Já o templismo confunde igreja com argamassa. No nosso meio são comuns expressões como “ir à igreja” (significando ir ao templo ou prédio onde se reune a Igreja) ou “abrir uma igreja” (significando alugar um salão ou construir um templo). Também é comum atribuir santidade ao prédio, a ponto de alguns temerem aproximar-se do “altar” e serem fulminados com um raio do céu. Mas falando em termos bíblicos, a Igreja é o Corpo de Cristo, e para isto basta que estejam reunidos dois ou três discípulos, que aí está o Senhor da Igreja (Mt 18.20), independente do lugar onde estejam. Este versículo também não diz que um deles tem que ser um “ungido” ordenado pelos homens, pois cada um de nós é templo do Espirito Santo. Por isso, o autor evangélico John F. Havlik afirma: “A igreja nunca é um lugar, mas sempre um povo; nunca um curral, mas sempre um rebanho; nunca um edifício sagrado, mas sempre a assembléia dos que crêem. A igreja é você que ora, não onde você ora. Uma estrutura de tijolo ou mármore não pode ser igreja mais do que suas roupas de sarja ou cetim não podem ser você”. E o filósofo e teólogo Dallas Willard confirma: “A Igreja não precisa de mais pessoas, mais dinheiro, mais construções, mais programas, mais ensino, e nem mais prestígio. Foi justamente no período em que esses elementos se mostraram escassos ou inexistentes que a Igreja (os discípulos de Jesus reunidos) mais se aproximou de sua verdadeira essência. A única coisa que a Igreja precisa para cumprir os propósitos de Cristo na terra é a qualidade de vida que ela torna real em seus discípulos” [ref. 1, pág. 13]. Se fizermos disso uma realidade (através de ensino, oração, busca espiritual e prática do evangelho) o crescimento, a prosperidade e a relevância social certamente virão como consequência.

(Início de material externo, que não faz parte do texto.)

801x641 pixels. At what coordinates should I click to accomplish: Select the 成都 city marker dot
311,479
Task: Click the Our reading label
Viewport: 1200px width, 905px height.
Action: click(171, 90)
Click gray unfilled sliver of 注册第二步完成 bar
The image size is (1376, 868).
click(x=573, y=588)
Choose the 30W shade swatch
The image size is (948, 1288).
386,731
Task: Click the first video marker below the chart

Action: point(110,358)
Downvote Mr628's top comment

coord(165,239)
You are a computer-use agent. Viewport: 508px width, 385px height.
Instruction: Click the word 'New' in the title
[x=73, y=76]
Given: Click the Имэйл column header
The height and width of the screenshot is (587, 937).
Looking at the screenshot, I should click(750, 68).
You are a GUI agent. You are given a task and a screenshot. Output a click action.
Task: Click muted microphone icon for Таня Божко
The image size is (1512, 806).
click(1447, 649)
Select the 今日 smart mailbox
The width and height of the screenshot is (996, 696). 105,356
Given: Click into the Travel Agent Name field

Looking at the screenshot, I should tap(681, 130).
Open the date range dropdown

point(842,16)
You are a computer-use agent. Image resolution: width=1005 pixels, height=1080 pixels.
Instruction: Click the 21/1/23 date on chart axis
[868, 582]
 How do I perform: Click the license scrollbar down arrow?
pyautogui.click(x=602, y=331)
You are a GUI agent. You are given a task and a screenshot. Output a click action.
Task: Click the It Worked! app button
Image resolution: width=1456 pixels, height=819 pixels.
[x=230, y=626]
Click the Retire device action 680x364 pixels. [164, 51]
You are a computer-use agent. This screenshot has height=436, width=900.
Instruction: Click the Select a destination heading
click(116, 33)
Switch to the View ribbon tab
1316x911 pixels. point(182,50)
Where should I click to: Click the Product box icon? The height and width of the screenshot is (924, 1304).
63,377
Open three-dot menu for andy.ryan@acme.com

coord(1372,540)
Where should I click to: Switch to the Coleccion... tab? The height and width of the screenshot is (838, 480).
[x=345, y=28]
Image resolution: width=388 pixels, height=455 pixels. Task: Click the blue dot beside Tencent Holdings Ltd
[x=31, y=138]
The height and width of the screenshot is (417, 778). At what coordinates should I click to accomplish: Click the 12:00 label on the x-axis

Portanto, é vital e urgente que retornemos ao conceito bíblico de Igreja e discipulado. Na época em que Jesus viveu nessa terra como homem, quando alguém escolhia e era aceito por um rabino para tornar-se seu discípulo, tal decisão significava estar disposto a realinhar e dedicar toda a sua vida para aprender com o mestre o tempo todo, até estar apto a pensar e agir como ele. Não deveria ser diferente nos dias de hoje quando alguém decide ser cristão. A Bíblia deixa claro que:
- Fomos comprados pelo sangue de Cristo, e já não pertencemos a nós mesmos, devendo viver para Aquele que nos salvou (1Co 6.19-20; 2Co 5.15).
- Cada um de nós, não importando o título ou o tempo de evangelho, foi chamado para ser um discípulo frutífero de Cristo (Jo 15.1-8; Rm 7.4; Ef 2.10).
Podemos concluir afirmando que a Igreja é um anfiteatro onde só existe palco: ninguém fica na arquibancada, pois todos são atores na obra do evangelho. A única platéia deveria ser a celestial.
Dallas Willard define: “Discípulo de Jesus é aquele que não apenas adota e professa a fé no SENHOR, como também aplica sua compreensão crescente da vida no Reino dos Céus a todos os aspectos de sua vida na terra” [ref. 1, pág. 11].
REFERÊNCIA:
[1] Dallas Willard, “A Grande Omissão – as dramáticas consequências de ser cristão sem se tornar discípulo”, Editora Mundo Cristão, 2008.